Cependant, en dépit de l’intérêt évident de ces transferts dans le soutien des objectifs de développement, il ne faut pas oublier que ce sont des fonds privés et qu’ils ne devraient pas être considérés comme un substitut à l’aide officielle. Plusieurs gouvernements ont tenté, sans succès, d’affecter ces transferts à des usages "productifs" spécifiques, surtout dans les pays caractérisés par un environnement défavorable aux investissements. De même, l’imposition des transferts peut frapper les pauvres de manière disproportionnée et faire basculer ces fonds vers des canaux clandestins. Inversement, créer un climat favorable aux investissements peut contribuer à augmenter la part des transferts dans les entreprises.

En effet, réduire les charges imputées aux transferts importants – qui sont actuellement globalement de l’ordre de 8% – s’est avéré efficace pour encourager les transferts et augmenter l’épargne des expatriés. Le G20 envisage de réduire ces coûts à 5% dans cinq ans ; un objectif plus agressif de 1% d’ici 2030 devrait – et doit – être établi.

Les technologies bancaires mobiles peuvent y contribuer. Tout comme une plus grande concurrence dans les marchés, ce qui a déjà permis de réduire les frais dans les principaux corridors de transferts comme ceux qui lient les EAU à l’Inde et aux Philippines, et les Etats-Unis à Mexico. Certaines banques et entreprises offrent maintenant des services de transferts sans frais pour attirer les clients. Les gouvernements pourraient aussi assouplir la réglementation concernant les transactions pour les petits transferts d’argent. Et les partenariats exclusifs entre les systèmes postaux nationaux et les sociétés de transferts devraient aussi être abolis.

Une autre manière de mieux utiliser l’épargne de la diaspora serait de créer de nouveaux "instruments financiers diaspora". Une valeur nominale réduite (disons par exemple de 1.000 dollars), avec un taux d’intérêt de 3 ou 4% pourrait être intéressant pour les travailleurs migrants dont le rendement des dépôts détenus par les banques de leur pays d’accueil est faible. Le taux d’intérêt d’une obligation-diaspora avec une échéance de cinq ans serait inférieur à celui d’une obligation souveraine vendue à des investisseurs institutionnels étrangers, dans la mesure où les investisseurs issus de la diaspora considèreraient que le niveau de risque dans leur pays d’origine serait moindre. Les obligations seraient aussi plus stables que les dépôts en devises étrangères des non-résidents dans les pays en développement, et l’enregistrement de ces obligations auprès des autorités appropriées dans la plupart des pays hôtes les rendrait raisonnablement sûres.
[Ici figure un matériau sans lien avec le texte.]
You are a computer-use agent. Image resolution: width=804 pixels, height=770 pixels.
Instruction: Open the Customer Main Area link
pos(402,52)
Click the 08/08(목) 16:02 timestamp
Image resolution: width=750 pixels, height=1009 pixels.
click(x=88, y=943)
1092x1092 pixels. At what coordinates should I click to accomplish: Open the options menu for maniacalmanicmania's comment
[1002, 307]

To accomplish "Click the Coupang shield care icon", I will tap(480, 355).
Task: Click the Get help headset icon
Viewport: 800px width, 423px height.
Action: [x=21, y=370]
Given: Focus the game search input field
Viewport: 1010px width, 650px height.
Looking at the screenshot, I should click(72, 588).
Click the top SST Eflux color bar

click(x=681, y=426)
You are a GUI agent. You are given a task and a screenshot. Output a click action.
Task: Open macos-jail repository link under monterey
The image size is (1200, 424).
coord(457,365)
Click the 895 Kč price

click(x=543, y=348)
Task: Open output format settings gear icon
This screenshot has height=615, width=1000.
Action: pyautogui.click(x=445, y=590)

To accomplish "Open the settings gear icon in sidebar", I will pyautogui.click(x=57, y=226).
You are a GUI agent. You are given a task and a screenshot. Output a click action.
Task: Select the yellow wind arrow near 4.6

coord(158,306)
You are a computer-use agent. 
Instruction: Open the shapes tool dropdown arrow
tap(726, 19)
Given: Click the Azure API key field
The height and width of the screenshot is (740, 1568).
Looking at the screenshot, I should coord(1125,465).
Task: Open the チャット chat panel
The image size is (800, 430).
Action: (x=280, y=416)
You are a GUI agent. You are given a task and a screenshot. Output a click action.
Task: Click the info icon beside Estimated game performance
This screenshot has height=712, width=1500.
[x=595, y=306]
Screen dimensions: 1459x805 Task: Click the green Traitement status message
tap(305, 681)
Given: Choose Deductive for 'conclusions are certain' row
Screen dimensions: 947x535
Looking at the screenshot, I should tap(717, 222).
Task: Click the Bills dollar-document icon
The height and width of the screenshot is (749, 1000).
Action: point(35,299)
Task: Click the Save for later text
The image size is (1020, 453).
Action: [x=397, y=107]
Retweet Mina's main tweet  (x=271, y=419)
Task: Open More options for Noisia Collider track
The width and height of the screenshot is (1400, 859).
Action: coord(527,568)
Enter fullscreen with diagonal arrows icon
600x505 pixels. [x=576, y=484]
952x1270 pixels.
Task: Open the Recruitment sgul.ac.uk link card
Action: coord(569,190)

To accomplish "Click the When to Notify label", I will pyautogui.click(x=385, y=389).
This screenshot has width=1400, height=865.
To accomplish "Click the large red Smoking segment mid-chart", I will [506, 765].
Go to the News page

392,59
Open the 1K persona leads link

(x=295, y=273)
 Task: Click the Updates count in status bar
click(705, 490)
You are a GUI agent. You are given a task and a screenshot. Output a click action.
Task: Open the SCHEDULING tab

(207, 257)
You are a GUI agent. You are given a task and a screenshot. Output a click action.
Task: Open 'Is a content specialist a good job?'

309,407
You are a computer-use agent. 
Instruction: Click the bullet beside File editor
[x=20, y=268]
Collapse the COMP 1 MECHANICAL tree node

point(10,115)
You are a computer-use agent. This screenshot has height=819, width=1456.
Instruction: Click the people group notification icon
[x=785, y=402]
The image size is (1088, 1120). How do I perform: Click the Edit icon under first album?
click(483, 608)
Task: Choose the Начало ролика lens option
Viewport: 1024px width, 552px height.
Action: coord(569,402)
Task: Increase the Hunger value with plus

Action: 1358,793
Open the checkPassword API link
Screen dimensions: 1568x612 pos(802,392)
Mais les obligations-diaspora ne constitueront pas un instrument viable à moins d’être liées à des projets de développement dans les pays dont la confiance dans leur gouvernement est suffisante. Ces obligations devraient être disponibles à tous les investisseurs, et pas uniquement aux migrants épargnants, et devraient être largement distribuées, et non préservées dans les livres de quelques banques d’investissement. De cette façon, de larges sommes pourraient être mobilisées pour les projets de développement à un taux d’intérêt faible et stable, sans pour autant décourager les travailleurs migrants de continuer d’épargner.